YOUR INSTRUCTIONS.
An exact transcript is required of the lines below, from the one containing "Where should I click to: Toggle" through the very last; leave every picture out of it.

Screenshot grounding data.
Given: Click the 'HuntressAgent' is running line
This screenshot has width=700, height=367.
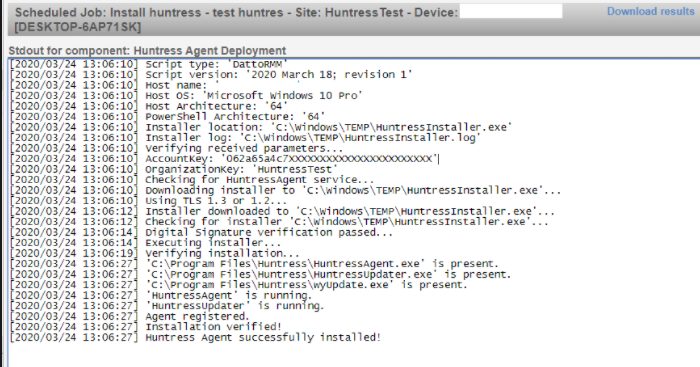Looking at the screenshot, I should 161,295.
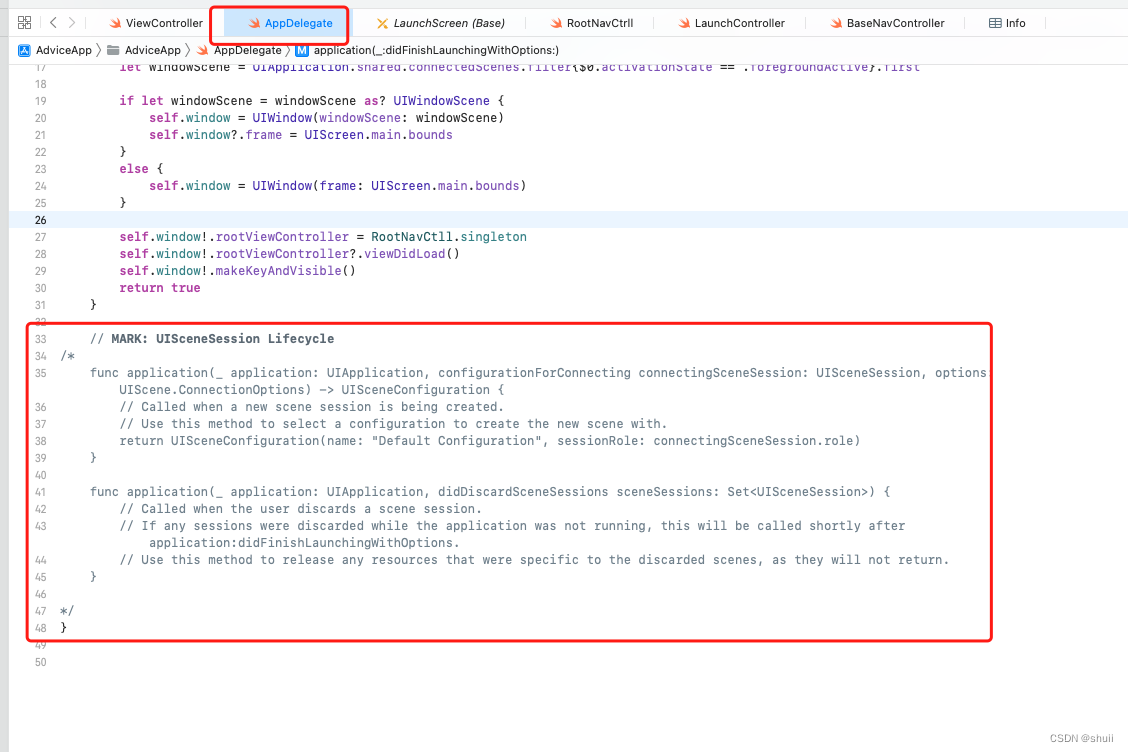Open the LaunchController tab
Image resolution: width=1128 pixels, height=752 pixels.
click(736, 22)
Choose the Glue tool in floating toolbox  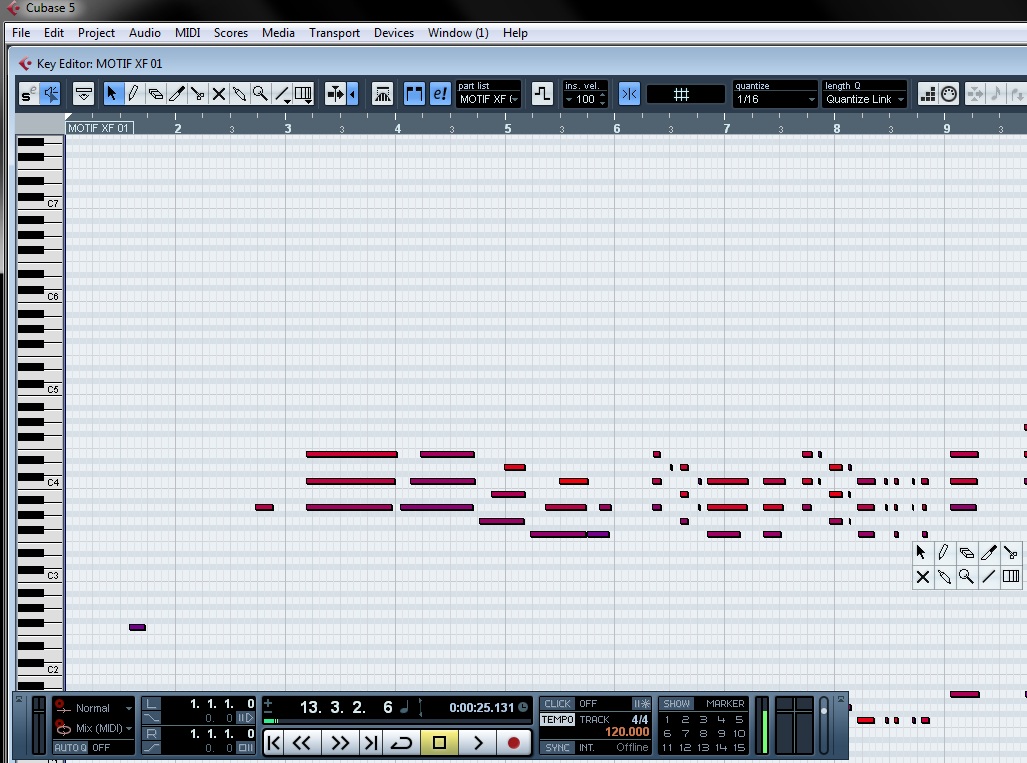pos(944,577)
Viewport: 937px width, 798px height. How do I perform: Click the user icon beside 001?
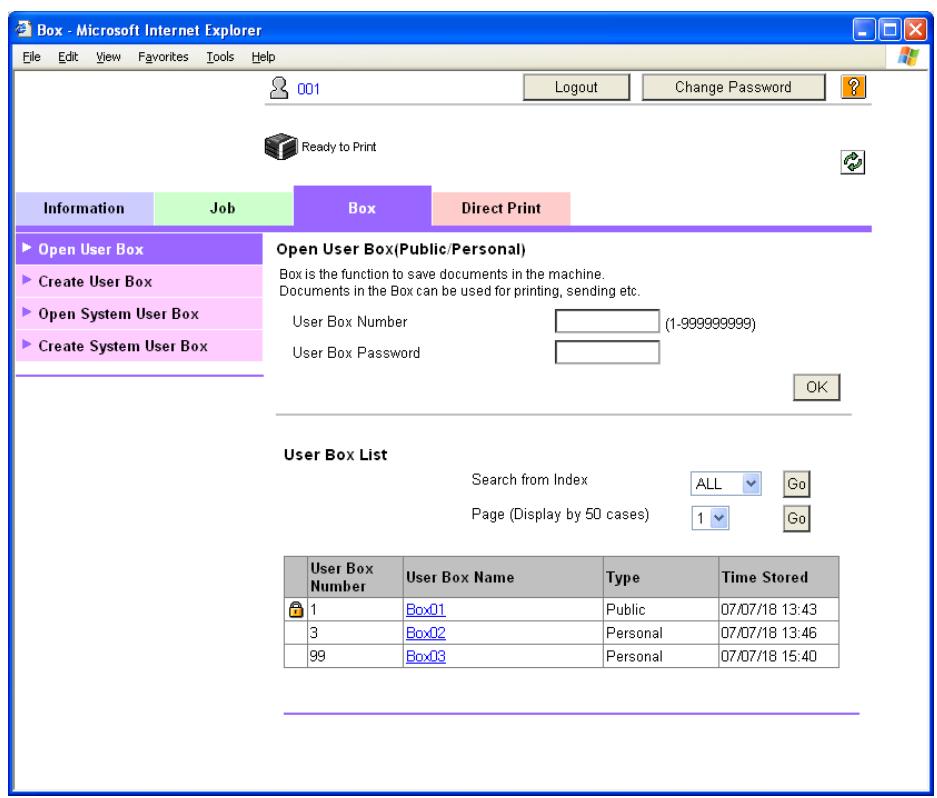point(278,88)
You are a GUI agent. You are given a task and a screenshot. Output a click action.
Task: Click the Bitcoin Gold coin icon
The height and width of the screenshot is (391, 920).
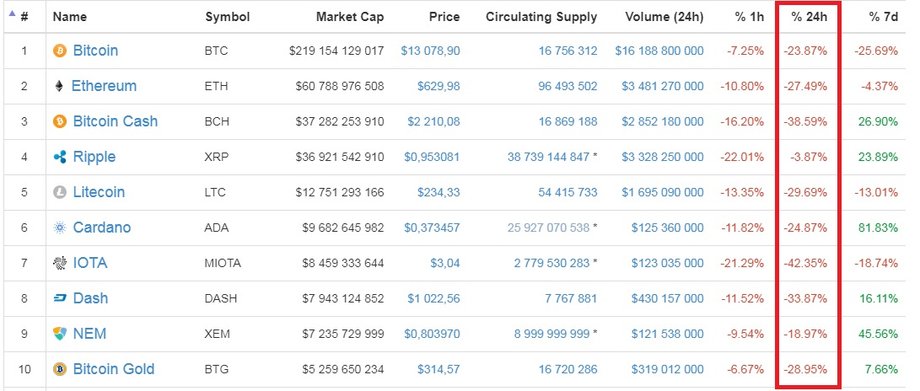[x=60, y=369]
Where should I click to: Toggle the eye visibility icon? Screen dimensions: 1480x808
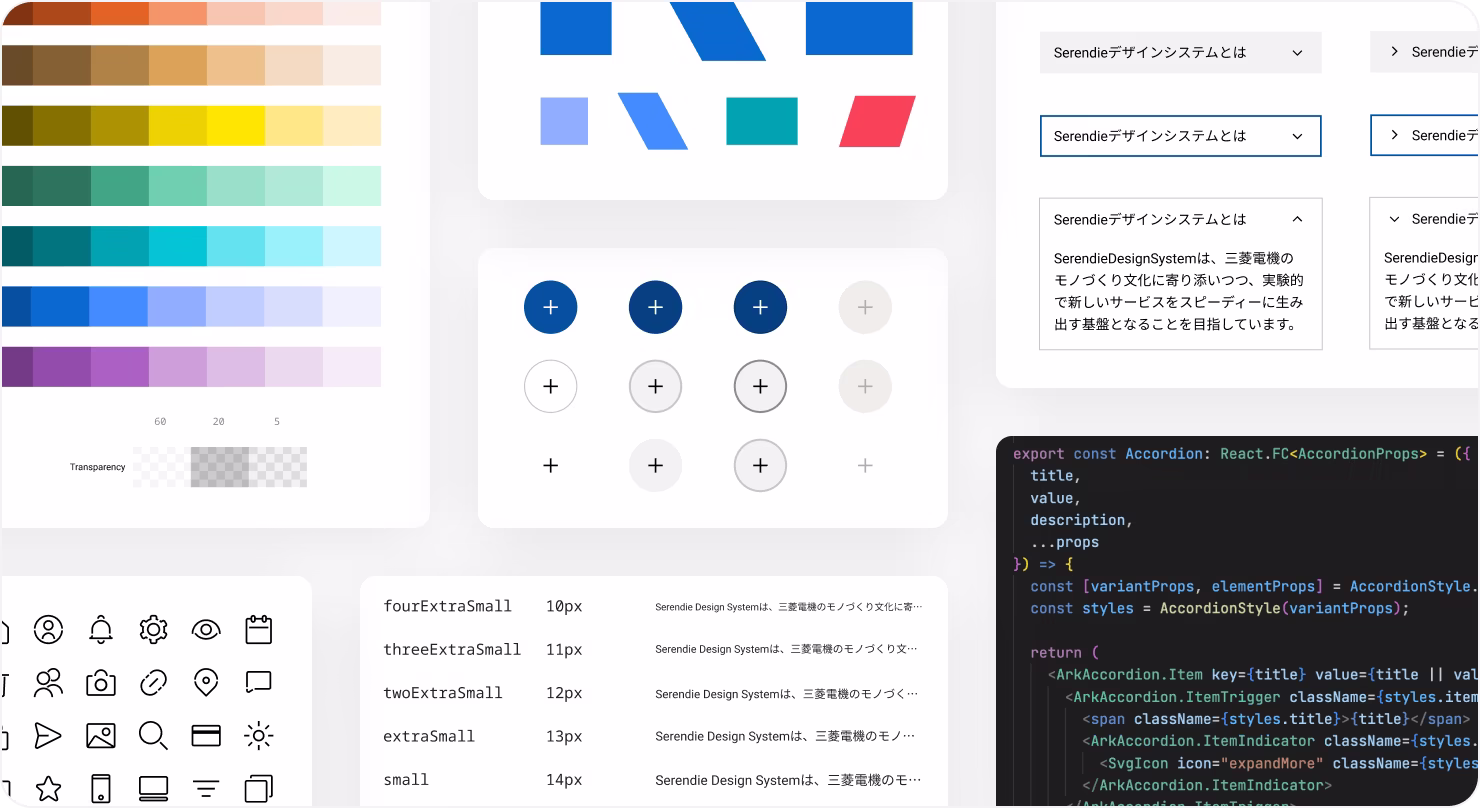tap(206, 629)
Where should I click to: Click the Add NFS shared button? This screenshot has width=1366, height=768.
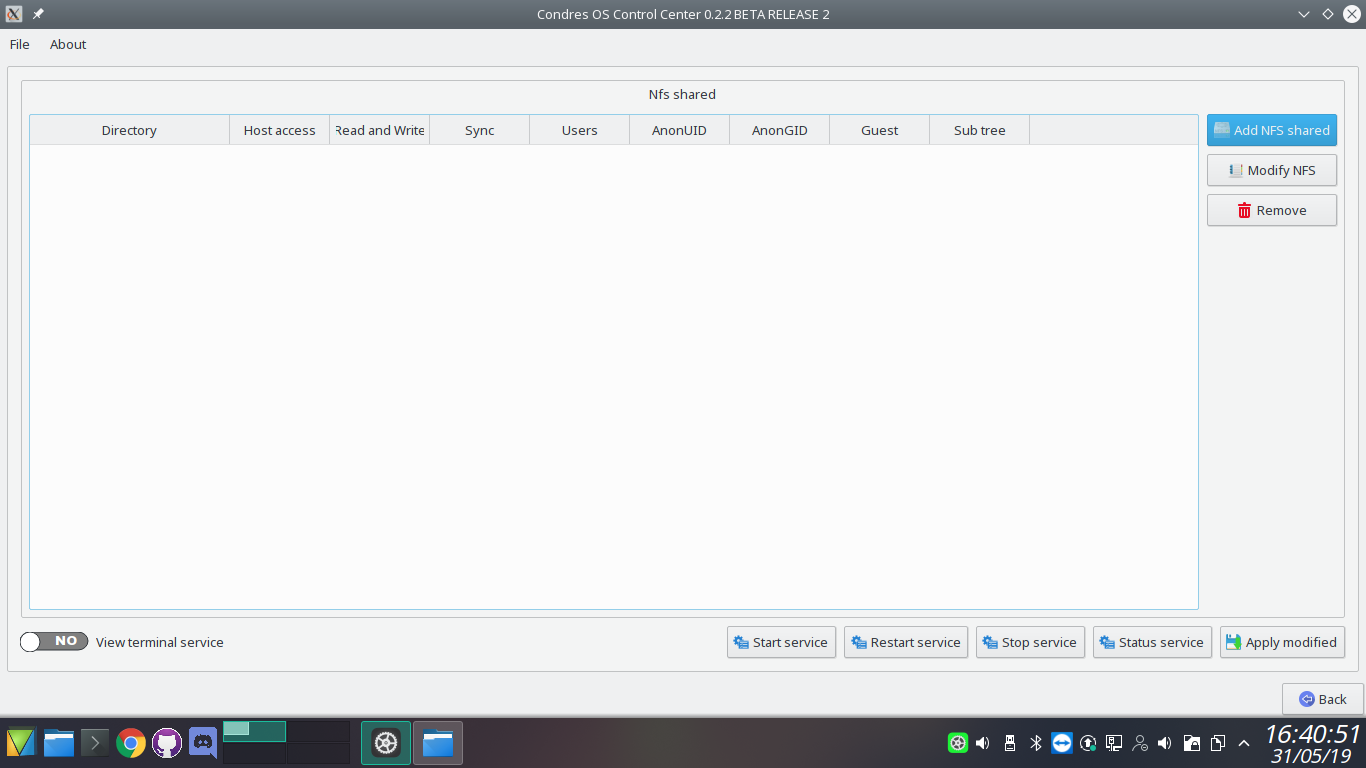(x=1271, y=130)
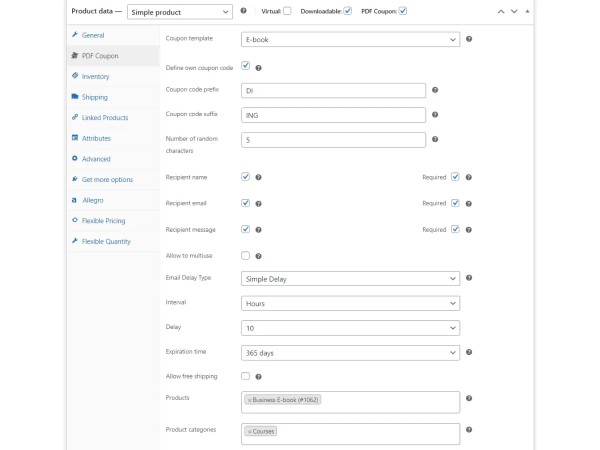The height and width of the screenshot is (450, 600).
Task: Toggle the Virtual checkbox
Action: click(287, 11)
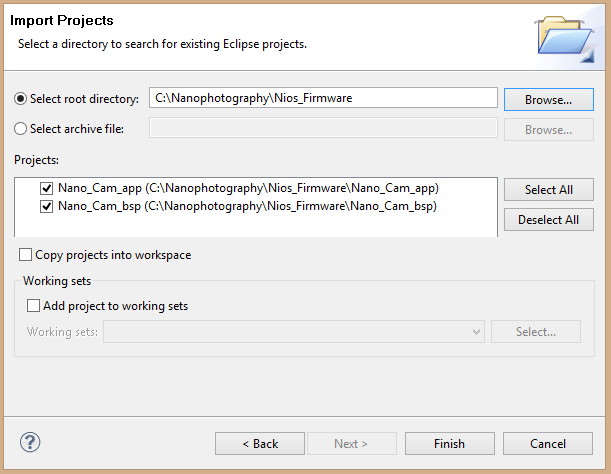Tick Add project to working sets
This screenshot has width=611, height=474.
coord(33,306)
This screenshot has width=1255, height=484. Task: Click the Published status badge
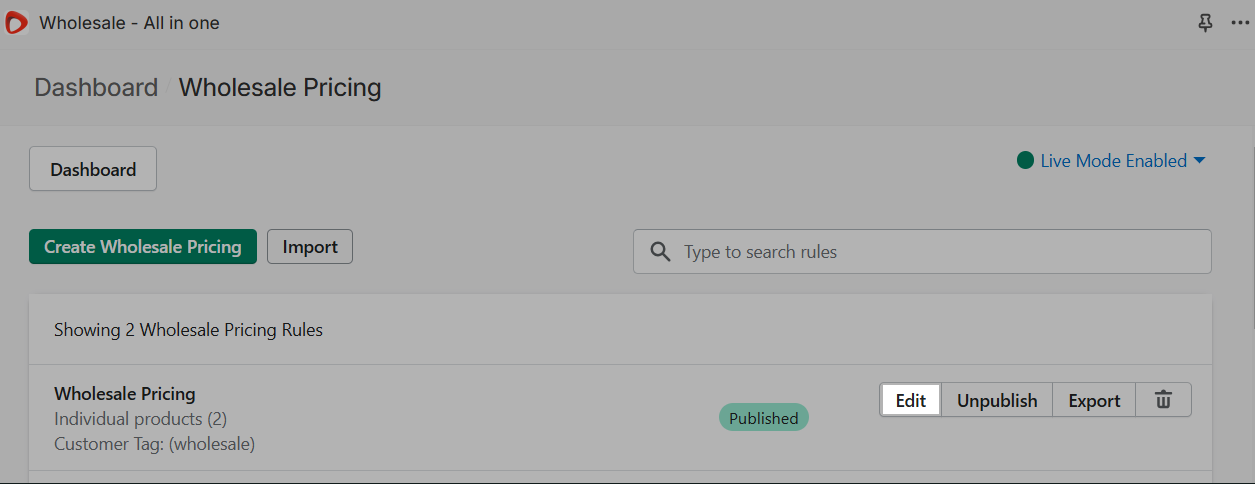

RESPONSE TO THE TASK.
Where should I click to: Toggle the eye visibility icon? Screen dimensions: 1480x808
tap(206, 629)
Where should I click to: Click the Add NFS shared button? This screenshot has width=1366, height=768.
(x=1271, y=130)
The height and width of the screenshot is (450, 600).
Task: Toggle the Virtual checkbox
Action: click(287, 11)
Tick Add project to working sets
This screenshot has width=611, height=474.
coord(33,306)
This screenshot has width=1255, height=484. Task: Click the Published status badge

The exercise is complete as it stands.